◆ ABOUT THIS TASK:
Filter out all lines without the word "SKmobile" from the data below, please, and copy the rest.

── STUDY MATERIAL ──

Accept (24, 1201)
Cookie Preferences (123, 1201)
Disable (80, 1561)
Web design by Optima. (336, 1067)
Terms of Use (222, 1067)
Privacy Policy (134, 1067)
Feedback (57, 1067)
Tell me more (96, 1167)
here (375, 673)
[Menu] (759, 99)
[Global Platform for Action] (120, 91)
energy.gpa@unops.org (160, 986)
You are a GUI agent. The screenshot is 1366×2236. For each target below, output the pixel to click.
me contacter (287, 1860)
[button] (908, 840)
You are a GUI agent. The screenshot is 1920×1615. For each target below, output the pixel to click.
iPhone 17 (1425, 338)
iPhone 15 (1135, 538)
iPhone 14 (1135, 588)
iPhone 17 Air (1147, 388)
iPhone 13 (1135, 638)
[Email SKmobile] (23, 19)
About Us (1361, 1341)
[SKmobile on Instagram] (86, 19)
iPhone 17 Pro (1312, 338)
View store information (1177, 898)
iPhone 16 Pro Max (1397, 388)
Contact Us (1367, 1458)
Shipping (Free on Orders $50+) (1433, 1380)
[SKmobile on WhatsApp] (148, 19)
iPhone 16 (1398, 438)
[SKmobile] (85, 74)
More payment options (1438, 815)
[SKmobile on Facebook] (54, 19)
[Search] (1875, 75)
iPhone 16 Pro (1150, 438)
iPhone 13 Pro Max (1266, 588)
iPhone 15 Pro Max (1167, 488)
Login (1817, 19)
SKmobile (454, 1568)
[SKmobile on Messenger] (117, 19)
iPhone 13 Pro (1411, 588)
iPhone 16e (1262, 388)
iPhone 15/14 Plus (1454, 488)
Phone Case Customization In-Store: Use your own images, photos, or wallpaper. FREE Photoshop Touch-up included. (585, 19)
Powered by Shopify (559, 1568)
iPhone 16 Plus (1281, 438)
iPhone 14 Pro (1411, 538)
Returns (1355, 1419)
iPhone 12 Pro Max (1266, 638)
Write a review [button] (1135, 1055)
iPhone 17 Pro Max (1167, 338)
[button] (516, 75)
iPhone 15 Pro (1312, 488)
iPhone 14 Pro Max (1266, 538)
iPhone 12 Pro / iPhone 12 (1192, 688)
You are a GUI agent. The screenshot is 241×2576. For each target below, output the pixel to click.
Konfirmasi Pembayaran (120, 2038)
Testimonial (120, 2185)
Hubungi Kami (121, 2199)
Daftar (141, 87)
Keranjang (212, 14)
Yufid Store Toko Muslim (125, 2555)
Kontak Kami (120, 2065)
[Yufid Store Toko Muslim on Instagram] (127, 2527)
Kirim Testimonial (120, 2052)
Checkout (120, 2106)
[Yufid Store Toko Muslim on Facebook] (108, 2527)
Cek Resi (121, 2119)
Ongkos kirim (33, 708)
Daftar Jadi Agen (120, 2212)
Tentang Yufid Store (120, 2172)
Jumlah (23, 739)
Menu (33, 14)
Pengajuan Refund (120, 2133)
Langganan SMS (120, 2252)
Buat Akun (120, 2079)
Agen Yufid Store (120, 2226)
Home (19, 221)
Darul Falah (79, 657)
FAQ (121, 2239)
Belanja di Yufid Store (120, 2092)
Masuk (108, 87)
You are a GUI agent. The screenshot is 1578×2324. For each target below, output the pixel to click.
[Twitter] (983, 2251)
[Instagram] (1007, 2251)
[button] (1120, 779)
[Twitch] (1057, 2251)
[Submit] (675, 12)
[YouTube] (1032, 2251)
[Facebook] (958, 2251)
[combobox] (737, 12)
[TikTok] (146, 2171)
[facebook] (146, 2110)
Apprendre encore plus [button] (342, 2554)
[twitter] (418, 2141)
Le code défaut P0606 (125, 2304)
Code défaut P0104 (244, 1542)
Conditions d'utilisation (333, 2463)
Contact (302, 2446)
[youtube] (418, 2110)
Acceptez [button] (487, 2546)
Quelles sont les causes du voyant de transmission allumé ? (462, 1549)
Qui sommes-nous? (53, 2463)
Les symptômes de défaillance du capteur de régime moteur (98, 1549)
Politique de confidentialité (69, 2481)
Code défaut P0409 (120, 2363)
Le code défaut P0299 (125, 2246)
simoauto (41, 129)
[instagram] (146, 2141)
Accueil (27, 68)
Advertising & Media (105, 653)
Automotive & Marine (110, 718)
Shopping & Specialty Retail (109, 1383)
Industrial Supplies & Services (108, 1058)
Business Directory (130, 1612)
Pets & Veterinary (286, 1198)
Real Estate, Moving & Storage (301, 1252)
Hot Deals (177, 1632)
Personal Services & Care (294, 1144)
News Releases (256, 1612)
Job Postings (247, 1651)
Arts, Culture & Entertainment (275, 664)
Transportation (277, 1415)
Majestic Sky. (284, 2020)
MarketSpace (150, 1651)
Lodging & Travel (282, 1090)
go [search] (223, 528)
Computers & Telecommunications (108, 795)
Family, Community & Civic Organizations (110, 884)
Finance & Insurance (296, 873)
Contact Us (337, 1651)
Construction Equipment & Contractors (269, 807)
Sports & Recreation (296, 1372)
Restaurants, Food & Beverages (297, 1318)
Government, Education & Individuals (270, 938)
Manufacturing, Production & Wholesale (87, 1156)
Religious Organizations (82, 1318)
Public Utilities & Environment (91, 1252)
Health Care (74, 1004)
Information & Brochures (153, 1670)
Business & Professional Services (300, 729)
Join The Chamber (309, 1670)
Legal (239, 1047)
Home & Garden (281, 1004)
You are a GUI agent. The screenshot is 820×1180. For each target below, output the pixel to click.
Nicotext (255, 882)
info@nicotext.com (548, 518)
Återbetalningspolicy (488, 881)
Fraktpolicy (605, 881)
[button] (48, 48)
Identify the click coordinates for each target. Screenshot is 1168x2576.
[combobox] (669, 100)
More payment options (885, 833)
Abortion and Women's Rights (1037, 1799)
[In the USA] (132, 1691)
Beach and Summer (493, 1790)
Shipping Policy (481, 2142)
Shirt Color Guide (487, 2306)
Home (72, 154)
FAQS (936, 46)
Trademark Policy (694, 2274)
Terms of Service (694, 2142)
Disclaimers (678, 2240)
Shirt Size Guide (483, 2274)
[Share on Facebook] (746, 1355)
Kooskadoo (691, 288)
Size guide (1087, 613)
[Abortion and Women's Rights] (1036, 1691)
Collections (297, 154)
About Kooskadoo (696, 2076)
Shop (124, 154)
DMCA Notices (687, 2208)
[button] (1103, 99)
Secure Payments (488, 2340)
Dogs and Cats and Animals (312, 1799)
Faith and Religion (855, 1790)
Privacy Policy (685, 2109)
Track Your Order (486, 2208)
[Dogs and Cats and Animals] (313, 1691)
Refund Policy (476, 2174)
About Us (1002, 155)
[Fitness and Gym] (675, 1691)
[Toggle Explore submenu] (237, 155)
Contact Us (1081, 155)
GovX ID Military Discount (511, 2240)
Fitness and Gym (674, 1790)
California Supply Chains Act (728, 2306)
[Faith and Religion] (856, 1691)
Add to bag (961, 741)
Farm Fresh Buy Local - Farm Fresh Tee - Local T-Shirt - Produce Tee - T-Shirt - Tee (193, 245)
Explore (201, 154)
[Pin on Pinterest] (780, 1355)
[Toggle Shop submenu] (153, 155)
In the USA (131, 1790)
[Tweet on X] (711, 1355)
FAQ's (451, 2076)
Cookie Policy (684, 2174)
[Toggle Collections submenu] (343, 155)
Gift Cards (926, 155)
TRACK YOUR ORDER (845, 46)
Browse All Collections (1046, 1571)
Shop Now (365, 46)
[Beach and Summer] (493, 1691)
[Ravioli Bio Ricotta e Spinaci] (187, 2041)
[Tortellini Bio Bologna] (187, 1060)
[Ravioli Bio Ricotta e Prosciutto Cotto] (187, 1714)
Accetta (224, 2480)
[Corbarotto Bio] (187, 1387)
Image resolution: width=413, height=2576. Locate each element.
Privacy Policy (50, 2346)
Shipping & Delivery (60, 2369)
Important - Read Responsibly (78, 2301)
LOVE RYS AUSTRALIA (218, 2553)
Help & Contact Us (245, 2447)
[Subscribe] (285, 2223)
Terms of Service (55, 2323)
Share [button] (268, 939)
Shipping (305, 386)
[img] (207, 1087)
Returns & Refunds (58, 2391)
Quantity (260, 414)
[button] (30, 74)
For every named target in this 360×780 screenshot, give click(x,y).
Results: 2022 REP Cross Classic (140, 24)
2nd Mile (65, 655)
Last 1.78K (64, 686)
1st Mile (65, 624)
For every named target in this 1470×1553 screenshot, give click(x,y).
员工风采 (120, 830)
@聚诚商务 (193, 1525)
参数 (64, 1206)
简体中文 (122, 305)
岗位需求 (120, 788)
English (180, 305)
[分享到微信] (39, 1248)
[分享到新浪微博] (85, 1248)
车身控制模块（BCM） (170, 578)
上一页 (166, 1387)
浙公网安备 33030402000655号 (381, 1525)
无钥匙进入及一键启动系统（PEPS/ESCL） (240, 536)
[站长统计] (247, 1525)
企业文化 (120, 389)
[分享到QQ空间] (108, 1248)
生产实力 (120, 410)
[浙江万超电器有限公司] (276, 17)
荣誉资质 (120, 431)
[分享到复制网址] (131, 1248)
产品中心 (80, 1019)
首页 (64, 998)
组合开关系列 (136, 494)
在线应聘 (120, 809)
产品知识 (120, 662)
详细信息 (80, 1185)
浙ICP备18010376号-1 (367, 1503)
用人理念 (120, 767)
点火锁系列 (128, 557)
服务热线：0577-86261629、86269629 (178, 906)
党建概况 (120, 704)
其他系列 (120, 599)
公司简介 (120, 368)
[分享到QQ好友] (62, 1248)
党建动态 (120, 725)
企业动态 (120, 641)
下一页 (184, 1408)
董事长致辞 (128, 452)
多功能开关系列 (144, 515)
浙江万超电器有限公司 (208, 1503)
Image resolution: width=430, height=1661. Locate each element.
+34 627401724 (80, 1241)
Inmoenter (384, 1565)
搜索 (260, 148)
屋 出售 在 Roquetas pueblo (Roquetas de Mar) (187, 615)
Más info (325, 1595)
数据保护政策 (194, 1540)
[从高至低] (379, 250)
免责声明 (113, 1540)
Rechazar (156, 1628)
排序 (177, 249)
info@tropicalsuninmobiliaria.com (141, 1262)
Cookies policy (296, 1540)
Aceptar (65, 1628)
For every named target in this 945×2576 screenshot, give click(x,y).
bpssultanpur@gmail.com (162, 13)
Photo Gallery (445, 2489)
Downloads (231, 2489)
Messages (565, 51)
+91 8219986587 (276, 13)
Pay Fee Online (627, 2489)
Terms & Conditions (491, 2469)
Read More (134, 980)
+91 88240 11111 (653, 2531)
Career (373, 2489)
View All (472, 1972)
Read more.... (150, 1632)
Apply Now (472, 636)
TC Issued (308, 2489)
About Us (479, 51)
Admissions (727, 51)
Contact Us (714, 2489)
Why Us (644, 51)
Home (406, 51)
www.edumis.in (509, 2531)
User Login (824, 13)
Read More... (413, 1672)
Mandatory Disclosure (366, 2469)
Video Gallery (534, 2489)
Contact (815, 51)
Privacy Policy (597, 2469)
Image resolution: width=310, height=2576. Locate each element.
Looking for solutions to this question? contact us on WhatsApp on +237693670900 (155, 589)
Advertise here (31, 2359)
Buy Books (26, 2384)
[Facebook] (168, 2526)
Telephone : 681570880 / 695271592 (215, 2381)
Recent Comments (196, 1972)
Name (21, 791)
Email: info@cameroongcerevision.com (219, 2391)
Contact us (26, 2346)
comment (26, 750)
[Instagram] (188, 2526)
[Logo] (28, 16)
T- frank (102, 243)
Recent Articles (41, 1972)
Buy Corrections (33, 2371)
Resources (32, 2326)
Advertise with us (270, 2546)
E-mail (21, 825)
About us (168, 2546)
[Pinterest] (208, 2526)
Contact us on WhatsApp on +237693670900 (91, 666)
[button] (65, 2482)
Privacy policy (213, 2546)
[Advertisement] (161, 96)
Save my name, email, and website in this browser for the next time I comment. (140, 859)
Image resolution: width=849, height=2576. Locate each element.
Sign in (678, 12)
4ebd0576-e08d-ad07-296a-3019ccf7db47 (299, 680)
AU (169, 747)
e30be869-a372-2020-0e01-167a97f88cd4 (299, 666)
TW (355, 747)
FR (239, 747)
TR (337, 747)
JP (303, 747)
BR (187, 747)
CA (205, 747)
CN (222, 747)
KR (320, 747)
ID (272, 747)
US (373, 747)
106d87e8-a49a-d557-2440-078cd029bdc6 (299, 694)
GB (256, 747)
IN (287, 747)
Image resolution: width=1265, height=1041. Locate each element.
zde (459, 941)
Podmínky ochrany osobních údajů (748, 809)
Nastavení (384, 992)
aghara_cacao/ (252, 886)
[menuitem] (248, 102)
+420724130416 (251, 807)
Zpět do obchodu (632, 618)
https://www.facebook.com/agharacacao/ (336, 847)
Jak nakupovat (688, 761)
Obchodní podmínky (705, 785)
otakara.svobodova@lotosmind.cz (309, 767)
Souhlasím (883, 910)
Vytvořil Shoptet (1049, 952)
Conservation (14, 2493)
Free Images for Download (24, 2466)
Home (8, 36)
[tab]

───

◆ WRITTEN ANSWER:
[Email SKmobile] (23, 19)
[SKmobile on Instagram] (86, 19)
[SKmobile on WhatsApp] (148, 19)
[SKmobile] (85, 74)
[SKmobile on Facebook] (54, 19)
SKmobile (454, 1568)
[SKmobile on Messenger] (117, 19)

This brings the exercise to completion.